## TASK STATEMENT
Retype all of the entries that appear below, keeping them exactly as they are.

DATA FOR ANALYSIS Block Start

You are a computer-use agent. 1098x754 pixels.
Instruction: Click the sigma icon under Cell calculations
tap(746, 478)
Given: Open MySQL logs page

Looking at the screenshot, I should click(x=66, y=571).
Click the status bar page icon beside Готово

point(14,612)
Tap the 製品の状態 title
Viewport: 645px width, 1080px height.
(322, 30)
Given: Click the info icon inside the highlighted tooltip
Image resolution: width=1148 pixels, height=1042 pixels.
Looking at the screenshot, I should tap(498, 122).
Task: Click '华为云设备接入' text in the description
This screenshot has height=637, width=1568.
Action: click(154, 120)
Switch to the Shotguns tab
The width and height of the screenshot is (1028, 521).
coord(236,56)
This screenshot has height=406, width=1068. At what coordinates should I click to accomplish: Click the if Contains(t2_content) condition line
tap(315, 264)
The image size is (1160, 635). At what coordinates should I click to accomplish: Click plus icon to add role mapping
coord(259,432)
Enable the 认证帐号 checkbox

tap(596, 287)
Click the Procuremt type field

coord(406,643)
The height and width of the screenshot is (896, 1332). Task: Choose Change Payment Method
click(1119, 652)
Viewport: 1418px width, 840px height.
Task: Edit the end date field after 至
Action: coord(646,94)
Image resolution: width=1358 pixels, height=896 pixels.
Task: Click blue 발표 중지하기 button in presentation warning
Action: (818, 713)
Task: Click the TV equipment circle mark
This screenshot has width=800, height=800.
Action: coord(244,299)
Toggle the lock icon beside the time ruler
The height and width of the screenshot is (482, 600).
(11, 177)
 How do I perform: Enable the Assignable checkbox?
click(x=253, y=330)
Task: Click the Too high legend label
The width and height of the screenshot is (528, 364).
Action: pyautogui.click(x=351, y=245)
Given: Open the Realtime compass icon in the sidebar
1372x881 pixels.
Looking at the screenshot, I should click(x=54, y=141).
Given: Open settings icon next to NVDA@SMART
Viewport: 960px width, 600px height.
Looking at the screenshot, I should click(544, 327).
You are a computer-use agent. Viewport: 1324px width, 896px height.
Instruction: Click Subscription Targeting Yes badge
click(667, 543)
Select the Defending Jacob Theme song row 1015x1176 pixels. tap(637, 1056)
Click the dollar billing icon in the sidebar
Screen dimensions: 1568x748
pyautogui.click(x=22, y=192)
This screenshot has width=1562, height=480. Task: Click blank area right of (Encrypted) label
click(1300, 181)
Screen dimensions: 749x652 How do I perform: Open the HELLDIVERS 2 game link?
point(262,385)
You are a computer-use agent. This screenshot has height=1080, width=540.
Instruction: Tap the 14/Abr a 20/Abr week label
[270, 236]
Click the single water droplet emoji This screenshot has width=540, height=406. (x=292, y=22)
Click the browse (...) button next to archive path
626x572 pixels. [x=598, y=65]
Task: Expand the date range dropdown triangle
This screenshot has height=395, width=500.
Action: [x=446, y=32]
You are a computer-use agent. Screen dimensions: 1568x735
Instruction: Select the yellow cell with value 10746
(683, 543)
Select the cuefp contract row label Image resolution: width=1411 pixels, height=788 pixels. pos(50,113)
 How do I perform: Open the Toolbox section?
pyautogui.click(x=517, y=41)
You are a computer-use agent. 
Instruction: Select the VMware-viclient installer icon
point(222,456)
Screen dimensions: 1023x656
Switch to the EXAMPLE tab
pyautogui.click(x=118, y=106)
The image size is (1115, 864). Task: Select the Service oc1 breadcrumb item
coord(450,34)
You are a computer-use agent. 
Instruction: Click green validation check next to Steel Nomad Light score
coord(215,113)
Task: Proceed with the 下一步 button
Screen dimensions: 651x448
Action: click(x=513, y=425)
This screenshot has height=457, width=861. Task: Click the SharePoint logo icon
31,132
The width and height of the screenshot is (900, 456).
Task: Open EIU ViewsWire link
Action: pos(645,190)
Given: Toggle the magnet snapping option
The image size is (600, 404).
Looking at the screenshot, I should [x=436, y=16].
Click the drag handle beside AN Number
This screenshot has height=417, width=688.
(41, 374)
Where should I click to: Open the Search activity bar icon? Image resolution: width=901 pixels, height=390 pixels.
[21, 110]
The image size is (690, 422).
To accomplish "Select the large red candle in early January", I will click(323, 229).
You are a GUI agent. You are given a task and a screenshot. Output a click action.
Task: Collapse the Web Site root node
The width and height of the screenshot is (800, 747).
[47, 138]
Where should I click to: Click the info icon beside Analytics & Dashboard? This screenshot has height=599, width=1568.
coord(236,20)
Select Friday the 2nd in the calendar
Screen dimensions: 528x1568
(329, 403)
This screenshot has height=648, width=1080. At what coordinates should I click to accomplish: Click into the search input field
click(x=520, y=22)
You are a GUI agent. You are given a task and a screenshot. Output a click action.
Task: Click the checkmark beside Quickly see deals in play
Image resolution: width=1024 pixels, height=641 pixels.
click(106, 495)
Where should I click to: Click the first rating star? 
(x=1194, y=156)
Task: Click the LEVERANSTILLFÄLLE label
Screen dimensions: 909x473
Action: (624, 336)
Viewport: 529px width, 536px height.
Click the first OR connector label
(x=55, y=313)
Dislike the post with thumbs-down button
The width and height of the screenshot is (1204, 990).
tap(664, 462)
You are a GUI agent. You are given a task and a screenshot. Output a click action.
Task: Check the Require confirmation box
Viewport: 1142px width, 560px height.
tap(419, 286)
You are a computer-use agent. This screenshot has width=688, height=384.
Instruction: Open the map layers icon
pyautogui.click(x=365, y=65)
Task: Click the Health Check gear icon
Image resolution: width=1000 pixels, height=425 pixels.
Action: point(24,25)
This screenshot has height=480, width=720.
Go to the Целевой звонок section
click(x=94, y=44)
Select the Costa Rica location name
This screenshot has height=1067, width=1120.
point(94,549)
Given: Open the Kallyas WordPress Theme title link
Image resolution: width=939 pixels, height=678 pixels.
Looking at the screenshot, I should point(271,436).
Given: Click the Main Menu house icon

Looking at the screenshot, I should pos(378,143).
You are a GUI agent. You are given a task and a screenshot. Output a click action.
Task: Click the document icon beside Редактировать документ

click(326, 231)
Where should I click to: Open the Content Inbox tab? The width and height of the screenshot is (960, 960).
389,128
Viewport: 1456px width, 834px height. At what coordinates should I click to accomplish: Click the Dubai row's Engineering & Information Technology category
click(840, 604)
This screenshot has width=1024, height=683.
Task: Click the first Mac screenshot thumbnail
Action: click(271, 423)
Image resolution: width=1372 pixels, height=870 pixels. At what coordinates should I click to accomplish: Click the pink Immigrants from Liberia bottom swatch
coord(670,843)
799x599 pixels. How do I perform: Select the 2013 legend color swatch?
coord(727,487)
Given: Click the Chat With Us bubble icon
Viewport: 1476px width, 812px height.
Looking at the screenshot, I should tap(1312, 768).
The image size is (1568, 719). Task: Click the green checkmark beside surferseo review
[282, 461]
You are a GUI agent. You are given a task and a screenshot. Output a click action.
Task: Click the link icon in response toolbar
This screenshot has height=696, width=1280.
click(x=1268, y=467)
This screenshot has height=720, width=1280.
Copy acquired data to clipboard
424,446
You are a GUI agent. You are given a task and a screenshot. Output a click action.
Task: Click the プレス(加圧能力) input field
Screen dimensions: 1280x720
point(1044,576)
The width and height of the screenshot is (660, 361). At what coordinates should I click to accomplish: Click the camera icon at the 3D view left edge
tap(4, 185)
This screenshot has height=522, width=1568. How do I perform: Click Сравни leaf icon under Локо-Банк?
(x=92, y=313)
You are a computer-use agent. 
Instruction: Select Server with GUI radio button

DATA FOR ANALYSIS Block End

## ANSWER TO THIS PROBLEM
You are a computer-use agent. 1098x754 pixels.
Instruction: Click the sigma icon under Cell calculations
tap(746, 478)
Given: Open MySQL logs page

Looking at the screenshot, I should click(x=66, y=571).
Click the status bar page icon beside Готово

point(14,612)
Tap the 製品の状態 title
Viewport: 645px width, 1080px height.
(322, 30)
Given: Click the info icon inside the highlighted tooltip
Image resolution: width=1148 pixels, height=1042 pixels.
Looking at the screenshot, I should tap(498, 122).
Task: Click '华为云设备接入' text in the description
This screenshot has height=637, width=1568.
Action: click(154, 120)
Switch to the Shotguns tab
The width and height of the screenshot is (1028, 521).
coord(236,56)
This screenshot has height=406, width=1068. At what coordinates should I click to accomplish: Click the if Contains(t2_content) condition line
tap(315, 264)
The image size is (1160, 635). At what coordinates should I click to accomplish: Click plus icon to add role mapping
coord(259,432)
Enable the 认证帐号 checkbox

tap(596, 287)
Click the Procuremt type field

coord(406,643)
The height and width of the screenshot is (896, 1332). Task: Choose Change Payment Method
click(1119, 652)
Viewport: 1418px width, 840px height.
Task: Edit the end date field after 至
Action: coord(646,94)
Image resolution: width=1358 pixels, height=896 pixels.
Task: Click blue 발표 중지하기 button in presentation warning
Action: (818, 713)
Task: Click the TV equipment circle mark
This screenshot has width=800, height=800.
Action: coord(244,299)
Toggle the lock icon beside the time ruler
The height and width of the screenshot is (482, 600).
(11, 177)
 How do I perform: Enable the Assignable checkbox?
click(x=253, y=330)
Task: Click the Too high legend label
The width and height of the screenshot is (528, 364).
Action: pyautogui.click(x=351, y=245)
Given: Open the Realtime compass icon in the sidebar
1372x881 pixels.
Looking at the screenshot, I should click(x=54, y=141).
Given: Open settings icon next to NVDA@SMART
Viewport: 960px width, 600px height.
Looking at the screenshot, I should click(544, 327).
You are a computer-use agent. Viewport: 1324px width, 896px height.
Instruction: Click Subscription Targeting Yes badge
click(667, 543)
Select the Defending Jacob Theme song row 1015x1176 pixels. tap(637, 1056)
Click the dollar billing icon in the sidebar
Screen dimensions: 1568x748
pyautogui.click(x=22, y=192)
This screenshot has width=1562, height=480. Task: Click blank area right of (Encrypted) label
click(1300, 181)
Screen dimensions: 749x652 How do I perform: Open the HELLDIVERS 2 game link?
point(262,385)
You are a computer-use agent. This screenshot has height=1080, width=540.
Instruction: Tap the 14/Abr a 20/Abr week label
[270, 236]
Click the single water droplet emoji This screenshot has width=540, height=406. (x=292, y=22)
Click the browse (...) button next to archive path
626x572 pixels. [x=598, y=65]
Task: Expand the date range dropdown triangle
This screenshot has height=395, width=500.
Action: [x=446, y=32]
You are a computer-use agent. Screen dimensions: 1568x735
Instruction: Select the yellow cell with value 10746
(683, 543)
Select the cuefp contract row label Image resolution: width=1411 pixels, height=788 pixels. pos(50,113)
 How do I perform: Open the Toolbox section?
pyautogui.click(x=517, y=41)
You are a computer-use agent. 
Instruction: Select the VMware-viclient installer icon
point(222,456)
Screen dimensions: 1023x656
Switch to the EXAMPLE tab
pyautogui.click(x=118, y=106)
The image size is (1115, 864). Task: Select the Service oc1 breadcrumb item
coord(450,34)
You are a computer-use agent. 
Instruction: Click green validation check next to Steel Nomad Light score
coord(215,113)
Task: Proceed with the 下一步 button
Screen dimensions: 651x448
Action: click(x=513, y=425)
This screenshot has height=457, width=861. Task: Click the SharePoint logo icon
31,132
The width and height of the screenshot is (900, 456).
Task: Open EIU ViewsWire link
Action: pos(645,190)
Given: Toggle the magnet snapping option
The image size is (600, 404).
Looking at the screenshot, I should [x=436, y=16].
Click the drag handle beside AN Number
This screenshot has height=417, width=688.
(41, 374)
Where should I click to: Open the Search activity bar icon? Image resolution: width=901 pixels, height=390 pixels.
[21, 110]
The image size is (690, 422).
To accomplish "Select the large red candle in early January", I will click(323, 229).
You are a GUI agent. You are given a task and a screenshot. Output a click action.
Task: Collapse the Web Site root node
The width and height of the screenshot is (800, 747).
[47, 138]
Where should I click to: Click the info icon beside Analytics & Dashboard? This screenshot has height=599, width=1568.
coord(236,20)
Select Friday the 2nd in the calendar
Screen dimensions: 528x1568
(329, 403)
This screenshot has height=648, width=1080. At what coordinates should I click to accomplish: Click into the search input field
click(x=520, y=22)
You are a GUI agent. You are given a task and a screenshot. Output a click action.
Task: Click the checkmark beside Quickly see deals in play
Image resolution: width=1024 pixels, height=641 pixels.
click(106, 495)
Where should I click to: Click the first rating star? 
(x=1194, y=156)
Task: Click the LEVERANSTILLFÄLLE label
Screen dimensions: 909x473
Action: (624, 336)
Viewport: 529px width, 536px height.
Click the first OR connector label
(x=55, y=313)
Dislike the post with thumbs-down button
The width and height of the screenshot is (1204, 990).
tap(664, 462)
You are a GUI agent. You are given a task and a screenshot. Output a click action.
Task: Check the Require confirmation box
Viewport: 1142px width, 560px height.
tap(419, 286)
You are a computer-use agent. This screenshot has width=688, height=384.
Instruction: Open the map layers icon
pyautogui.click(x=365, y=65)
Task: Click the Health Check gear icon
Image resolution: width=1000 pixels, height=425 pixels.
Action: point(24,25)
This screenshot has height=480, width=720.
Go to the Целевой звонок section
click(x=94, y=44)
Select the Costa Rica location name
This screenshot has height=1067, width=1120.
point(94,549)
Given: Open the Kallyas WordPress Theme title link
Image resolution: width=939 pixels, height=678 pixels.
Looking at the screenshot, I should point(271,436).
Given: Click the Main Menu house icon

Looking at the screenshot, I should pos(378,143).
You are a GUI agent. You are given a task and a screenshot. Output a click action.
Task: Click the document icon beside Редактировать документ

click(326, 231)
Where should I click to: Open the Content Inbox tab? The width and height of the screenshot is (960, 960).
389,128
Viewport: 1456px width, 834px height. At what coordinates should I click to accomplish: Click the Dubai row's Engineering & Information Technology category
click(840, 604)
This screenshot has width=1024, height=683.
Task: Click the first Mac screenshot thumbnail
Action: click(271, 423)
Image resolution: width=1372 pixels, height=870 pixels. At what coordinates should I click to accomplish: Click the pink Immigrants from Liberia bottom swatch
coord(670,843)
799x599 pixels. How do I perform: Select the 2013 legend color swatch?
coord(727,487)
Given: Click the Chat With Us bubble icon
Viewport: 1476px width, 812px height.
Looking at the screenshot, I should tap(1312, 768).
The image size is (1568, 719). Task: Click the green checkmark beside surferseo review
[282, 461]
You are a GUI agent. You are given a task and a screenshot. Output a click action.
Task: Click the link icon in response toolbar
This screenshot has height=696, width=1280.
click(x=1268, y=467)
This screenshot has height=720, width=1280.
Copy acquired data to clipboard
424,446
You are a GUI agent. You are given a task and a screenshot. Output a click action.
Task: Click the プレス(加圧能力) input field
Screen dimensions: 1280x720
point(1044,576)
The width and height of the screenshot is (660, 361). At what coordinates should I click to accomplish: Click the camera icon at the 3D view left edge
tap(4, 185)
This screenshot has height=522, width=1568. How do I perform: Click Сравни leaf icon under Локо-Банк?
(x=92, y=313)
You are a computer-use agent. 
Instruction: Select Server with GUI radio button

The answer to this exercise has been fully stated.